Par Dmitri Medvedev, le 9 janvier 2026
Maduro et le Venezuela
Tout d'abord, ce début d'année restera dans les annales pour l'enlèvement de Maduro. C'est bien sûr un acte purement criminel et ignoble - ou, pour le dire plus élégamment, une catastrophe civilisationnelle dans le domaine des relations internationales.
Aujourd'hui, seuls deux scénarios sont possibles. Soit les États-Unis libèrent discrètement le président vénézuélien kidnappé sous un prétexte respectable (ce qui est peu probable), soit il devient le nouveau Mandela latino-américain (scénario le plus probable). Dans ce cas, son nom restera gravé dans l'histoire sud-américaine aux côtés de Bolívar, Miranda et Chávez.
Et même si, par pur orgueil, Trump ne graciait pas Maduro dans un certain délai, la pression publique contraindra inévitablement Vance ou l'un de ses successeurs à le libérer.
Oui, le pétrole est bien le moteur de l'histoire. Mais même cette question s'avère épineuse. Que se passera-t-il si les autorités vénézuéliennes actuelles refusent de l'exploiter avec les Américains dans la durée ? Trump lancera-t-il vraiment une opération terrestre ? Cela suppose le feu vert du Congrès, et l'opération serait bien plus meurtrière que le kidnapping scandaleux de Maduro. Or, le Sénat vient de serrer la vis à Trump, bridant sa frénésie militariste. L'administration actuelle avait-elle vraiment besoin d'une telle opération ? On peut en douter.
Autre chose. Après cette orgie grotesque des Américains, les élites états-uniennes, tant républicaines que démocrates, devraient définitivement remballer leurs longues langues dans leurs fonds de tiroirs.
Et se contenter de reconnaître la légitimité des actions de la Russie lors de l'opération militaire spéciale.
Les sanctions contre la Russie de Trump auxquelles il "espère ne pas avoir recours"

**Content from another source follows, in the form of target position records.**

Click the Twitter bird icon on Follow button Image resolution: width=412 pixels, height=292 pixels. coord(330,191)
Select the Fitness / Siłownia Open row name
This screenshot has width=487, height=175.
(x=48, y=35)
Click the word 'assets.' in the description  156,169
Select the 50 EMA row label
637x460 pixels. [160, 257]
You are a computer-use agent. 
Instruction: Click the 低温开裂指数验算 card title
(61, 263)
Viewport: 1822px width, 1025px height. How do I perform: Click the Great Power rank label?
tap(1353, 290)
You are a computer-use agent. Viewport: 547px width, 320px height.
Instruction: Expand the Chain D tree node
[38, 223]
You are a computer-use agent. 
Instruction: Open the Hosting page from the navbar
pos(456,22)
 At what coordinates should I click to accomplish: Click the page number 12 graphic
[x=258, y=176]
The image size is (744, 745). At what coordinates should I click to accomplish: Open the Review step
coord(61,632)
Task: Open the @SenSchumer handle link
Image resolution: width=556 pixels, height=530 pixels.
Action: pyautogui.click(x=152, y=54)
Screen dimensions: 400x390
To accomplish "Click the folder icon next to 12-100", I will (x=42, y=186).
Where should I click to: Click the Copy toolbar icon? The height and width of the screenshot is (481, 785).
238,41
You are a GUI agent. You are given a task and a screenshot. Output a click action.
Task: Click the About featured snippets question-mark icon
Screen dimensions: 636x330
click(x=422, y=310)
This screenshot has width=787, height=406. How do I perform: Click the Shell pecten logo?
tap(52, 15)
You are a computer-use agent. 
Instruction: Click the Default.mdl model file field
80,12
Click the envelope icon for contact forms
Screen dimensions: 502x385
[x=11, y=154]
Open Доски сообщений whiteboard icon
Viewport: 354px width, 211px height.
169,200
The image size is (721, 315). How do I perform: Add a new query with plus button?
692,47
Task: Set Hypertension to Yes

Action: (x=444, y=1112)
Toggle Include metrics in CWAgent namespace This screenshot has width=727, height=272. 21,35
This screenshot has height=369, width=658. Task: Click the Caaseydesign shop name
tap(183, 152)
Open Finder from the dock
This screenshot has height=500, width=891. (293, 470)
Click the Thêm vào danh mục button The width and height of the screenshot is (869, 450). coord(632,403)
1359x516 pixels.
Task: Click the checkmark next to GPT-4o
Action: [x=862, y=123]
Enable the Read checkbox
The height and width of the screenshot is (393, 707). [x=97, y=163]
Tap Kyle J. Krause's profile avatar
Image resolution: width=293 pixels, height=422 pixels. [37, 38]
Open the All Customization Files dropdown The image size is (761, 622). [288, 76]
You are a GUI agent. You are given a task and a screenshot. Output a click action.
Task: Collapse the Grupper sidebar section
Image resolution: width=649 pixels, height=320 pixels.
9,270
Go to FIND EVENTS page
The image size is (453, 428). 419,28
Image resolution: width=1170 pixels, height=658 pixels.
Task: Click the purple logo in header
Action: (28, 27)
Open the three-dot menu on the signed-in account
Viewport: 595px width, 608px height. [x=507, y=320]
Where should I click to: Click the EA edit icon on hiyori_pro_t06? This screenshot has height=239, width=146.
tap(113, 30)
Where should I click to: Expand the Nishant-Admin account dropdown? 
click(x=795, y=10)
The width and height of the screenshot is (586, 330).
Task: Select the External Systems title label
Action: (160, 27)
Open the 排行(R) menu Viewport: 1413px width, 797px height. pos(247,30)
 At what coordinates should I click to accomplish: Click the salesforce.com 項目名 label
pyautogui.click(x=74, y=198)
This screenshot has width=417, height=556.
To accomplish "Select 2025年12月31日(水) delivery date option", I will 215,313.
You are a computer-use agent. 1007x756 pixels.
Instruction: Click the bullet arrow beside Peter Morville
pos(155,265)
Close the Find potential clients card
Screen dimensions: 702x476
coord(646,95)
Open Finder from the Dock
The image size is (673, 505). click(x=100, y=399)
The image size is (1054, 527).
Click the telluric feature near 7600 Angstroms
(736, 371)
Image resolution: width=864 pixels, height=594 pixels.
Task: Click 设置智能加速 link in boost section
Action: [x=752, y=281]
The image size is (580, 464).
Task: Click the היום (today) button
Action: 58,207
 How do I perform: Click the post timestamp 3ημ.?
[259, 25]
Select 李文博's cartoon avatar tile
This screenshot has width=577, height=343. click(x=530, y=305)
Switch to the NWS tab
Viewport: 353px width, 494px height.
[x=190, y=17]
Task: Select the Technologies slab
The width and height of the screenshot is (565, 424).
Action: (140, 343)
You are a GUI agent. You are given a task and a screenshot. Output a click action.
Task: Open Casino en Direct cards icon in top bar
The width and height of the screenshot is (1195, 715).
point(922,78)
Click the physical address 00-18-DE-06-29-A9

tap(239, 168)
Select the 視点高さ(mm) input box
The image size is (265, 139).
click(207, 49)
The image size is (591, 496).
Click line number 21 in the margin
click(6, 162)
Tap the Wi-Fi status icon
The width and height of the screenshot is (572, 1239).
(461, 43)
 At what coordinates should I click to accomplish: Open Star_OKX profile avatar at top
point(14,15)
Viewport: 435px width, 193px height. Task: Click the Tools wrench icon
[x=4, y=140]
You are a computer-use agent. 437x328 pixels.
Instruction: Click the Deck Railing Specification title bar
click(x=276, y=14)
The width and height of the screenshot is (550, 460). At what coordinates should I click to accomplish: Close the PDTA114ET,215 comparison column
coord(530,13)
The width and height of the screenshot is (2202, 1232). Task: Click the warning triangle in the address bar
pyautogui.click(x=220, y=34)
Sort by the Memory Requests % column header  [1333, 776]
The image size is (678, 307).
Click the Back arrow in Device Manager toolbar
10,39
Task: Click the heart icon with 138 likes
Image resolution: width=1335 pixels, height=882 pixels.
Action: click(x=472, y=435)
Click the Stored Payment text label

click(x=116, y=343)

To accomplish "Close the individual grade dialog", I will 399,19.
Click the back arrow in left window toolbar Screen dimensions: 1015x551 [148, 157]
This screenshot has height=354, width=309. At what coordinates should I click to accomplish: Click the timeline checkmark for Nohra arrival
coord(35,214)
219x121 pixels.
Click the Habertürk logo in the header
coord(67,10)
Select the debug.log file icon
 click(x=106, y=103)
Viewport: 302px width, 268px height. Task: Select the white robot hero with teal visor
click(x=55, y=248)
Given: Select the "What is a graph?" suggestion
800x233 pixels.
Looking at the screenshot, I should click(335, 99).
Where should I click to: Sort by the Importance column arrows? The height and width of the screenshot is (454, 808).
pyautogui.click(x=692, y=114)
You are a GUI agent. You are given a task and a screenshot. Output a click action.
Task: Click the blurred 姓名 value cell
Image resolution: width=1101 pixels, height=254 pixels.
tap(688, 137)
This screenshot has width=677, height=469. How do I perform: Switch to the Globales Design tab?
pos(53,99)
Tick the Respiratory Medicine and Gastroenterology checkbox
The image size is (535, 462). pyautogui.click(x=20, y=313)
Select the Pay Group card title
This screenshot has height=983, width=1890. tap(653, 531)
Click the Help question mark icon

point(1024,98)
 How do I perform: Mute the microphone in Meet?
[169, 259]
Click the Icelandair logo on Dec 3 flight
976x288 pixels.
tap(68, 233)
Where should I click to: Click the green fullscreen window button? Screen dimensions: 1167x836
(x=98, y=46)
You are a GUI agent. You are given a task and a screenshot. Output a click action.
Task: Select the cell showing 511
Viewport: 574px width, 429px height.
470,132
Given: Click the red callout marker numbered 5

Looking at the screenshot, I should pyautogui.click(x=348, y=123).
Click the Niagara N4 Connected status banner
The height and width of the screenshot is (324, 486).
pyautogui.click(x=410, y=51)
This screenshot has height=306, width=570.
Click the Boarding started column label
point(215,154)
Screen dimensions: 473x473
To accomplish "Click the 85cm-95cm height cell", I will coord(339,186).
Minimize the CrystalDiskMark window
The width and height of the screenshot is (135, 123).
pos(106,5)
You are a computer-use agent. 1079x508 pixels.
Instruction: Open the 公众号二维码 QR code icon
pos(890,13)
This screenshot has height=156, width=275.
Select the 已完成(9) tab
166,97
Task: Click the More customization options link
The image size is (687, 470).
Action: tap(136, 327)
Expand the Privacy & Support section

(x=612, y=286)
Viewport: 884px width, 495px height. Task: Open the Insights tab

Tout est très clair, nous ne nous faisons aucune illusion. La politique de sanctions des États-Unis se poursuivra quoi qu'il arrive. La Russie subira des pressions pour accepter des compromis sur les garanties de sécurité et les territoires, conditions totalement inacceptables pour nous. Et le caïd de la Maison Blanche sera "contraint" d'imposer ces compromis en vertu des desiderata du vieux sénateur russophobe dépravé Lindsey Graham. Dérangeant. Mais pas surprenant. Nous tiendrons bon cette fois encore.
Le pétrolier de la soi-disant flotte fantôme
La raison pour laquelle ce navire a battu pavillon russe est évidente : sous la menace d'une prise de contrôle, il a cherché à se protéger des sanctions américaines illégales.
Pour autant, la méthode mise en œuvre n'était pas vraiment appropriée. En effet, cet événement constitue une violation flagrante de la Convention des Nations unies sur le droit de la mer de 1982. Il faut toutefois rappeler que les États-Unis ne l'ont jamais ratifiée. Dans ce contexte, refuser un permis temporaire pour hisser notre pavillon sur un navire illégalement poursuivi par notre principal adversaire géopolitique, un adversaire actuellement en difficulté, était une décision aux conséquences prévisibles.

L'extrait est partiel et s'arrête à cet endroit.